Las sosnowy: mech na równi z trawą, dużo krzewów jagód. Miejscami prześwity z pojedynczymi, niskimi drzewkami. Mnóstwo młodych
czarnych łebków.
Jeżdżę na grzyby od dziecka, ale jeszcze nigdy nie widziałem takiego wysypu. Po trafieniu w odpowiednie miejsce, zbieranie ograniczało się do stawiania kosza i krążenia wokół, zbierania grzybów na kilka kupek po 20/30 sztuk (w promieniu 5 metrów), a następnie wkładaniu ich do kosza i przenoszeniu go dalej, by ponownie zacząć zbierać na kupki. Ilość podałem 200 sztuk na godzinę, bo po przeliczeniu tyle wychodziło (ale było sporo grzybiarzy i wiele miejsc już "ogołoconych". Więc bywały też kilkunastominutowe przerwy w zbieraniu.
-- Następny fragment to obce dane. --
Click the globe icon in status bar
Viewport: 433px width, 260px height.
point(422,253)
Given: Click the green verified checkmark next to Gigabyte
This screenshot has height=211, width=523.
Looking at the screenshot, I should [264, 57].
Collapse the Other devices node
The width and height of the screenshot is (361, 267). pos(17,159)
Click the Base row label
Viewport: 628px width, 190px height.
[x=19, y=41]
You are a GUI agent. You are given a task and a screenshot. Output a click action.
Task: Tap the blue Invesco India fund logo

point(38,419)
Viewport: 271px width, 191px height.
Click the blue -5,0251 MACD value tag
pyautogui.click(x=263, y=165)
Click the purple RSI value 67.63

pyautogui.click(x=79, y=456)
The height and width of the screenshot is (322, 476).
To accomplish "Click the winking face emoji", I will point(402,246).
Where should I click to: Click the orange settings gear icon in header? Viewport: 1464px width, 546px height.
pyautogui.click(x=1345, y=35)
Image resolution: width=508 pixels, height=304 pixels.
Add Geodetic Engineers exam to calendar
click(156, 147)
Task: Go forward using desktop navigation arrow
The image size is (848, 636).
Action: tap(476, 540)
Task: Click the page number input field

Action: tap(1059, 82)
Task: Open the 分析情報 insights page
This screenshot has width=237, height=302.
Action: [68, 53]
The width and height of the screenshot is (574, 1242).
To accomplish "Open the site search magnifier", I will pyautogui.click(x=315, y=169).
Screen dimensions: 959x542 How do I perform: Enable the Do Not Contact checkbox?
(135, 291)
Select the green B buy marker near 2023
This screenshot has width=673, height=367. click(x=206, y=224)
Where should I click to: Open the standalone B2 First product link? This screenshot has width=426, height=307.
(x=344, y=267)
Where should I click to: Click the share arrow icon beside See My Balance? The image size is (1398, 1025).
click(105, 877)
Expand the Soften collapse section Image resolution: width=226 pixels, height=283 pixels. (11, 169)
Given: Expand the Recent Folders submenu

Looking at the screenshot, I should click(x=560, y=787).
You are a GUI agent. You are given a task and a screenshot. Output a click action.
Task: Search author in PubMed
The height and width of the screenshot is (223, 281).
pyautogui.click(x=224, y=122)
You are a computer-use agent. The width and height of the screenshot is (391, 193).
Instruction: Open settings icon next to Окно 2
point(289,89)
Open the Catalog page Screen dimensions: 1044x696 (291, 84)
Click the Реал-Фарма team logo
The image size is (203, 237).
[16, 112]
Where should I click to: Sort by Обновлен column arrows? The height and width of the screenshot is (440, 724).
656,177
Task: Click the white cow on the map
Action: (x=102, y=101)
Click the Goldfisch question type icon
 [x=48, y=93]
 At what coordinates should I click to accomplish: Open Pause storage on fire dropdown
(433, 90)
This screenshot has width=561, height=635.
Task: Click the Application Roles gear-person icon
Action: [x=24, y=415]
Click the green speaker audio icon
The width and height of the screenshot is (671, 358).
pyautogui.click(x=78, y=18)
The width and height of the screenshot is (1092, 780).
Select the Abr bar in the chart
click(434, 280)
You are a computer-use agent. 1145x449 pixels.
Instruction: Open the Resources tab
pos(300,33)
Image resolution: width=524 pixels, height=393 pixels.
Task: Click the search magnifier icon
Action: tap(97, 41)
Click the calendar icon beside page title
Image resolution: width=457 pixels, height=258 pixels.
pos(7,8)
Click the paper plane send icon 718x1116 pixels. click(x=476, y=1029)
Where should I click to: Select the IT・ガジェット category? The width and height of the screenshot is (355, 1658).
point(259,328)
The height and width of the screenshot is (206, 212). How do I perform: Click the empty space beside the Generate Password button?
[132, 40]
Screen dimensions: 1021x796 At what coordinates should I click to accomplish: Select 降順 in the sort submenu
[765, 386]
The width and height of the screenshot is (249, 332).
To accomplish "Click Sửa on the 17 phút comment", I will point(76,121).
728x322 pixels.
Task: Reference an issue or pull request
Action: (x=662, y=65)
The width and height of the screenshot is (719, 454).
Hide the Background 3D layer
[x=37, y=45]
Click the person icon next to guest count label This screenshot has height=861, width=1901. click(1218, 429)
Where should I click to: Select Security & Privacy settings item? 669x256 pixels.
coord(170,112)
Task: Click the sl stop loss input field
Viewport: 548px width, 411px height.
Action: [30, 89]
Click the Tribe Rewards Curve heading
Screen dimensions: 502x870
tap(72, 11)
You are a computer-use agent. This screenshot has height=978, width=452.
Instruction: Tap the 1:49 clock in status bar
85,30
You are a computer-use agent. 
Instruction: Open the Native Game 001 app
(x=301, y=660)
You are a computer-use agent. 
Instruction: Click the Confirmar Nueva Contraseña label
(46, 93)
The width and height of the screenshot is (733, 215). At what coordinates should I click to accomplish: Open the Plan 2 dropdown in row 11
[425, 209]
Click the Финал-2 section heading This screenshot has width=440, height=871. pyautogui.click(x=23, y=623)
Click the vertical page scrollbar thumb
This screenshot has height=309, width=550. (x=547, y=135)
Gdyby nie to, śmiało mógłbym wpisać znacznie większą liczbę).
PS: W zagajnikach sporo
maślaków, na skrajach lasów
kurki, a na bardziej piaszczystym i suchym terenie
piaskowce, ale w niewielkich ilościach.
W lesie sosnowo-brzozowym i w miejscach gdzie stanowczo dominuje mech, znalazłem jedynie pojedyncze sztuki.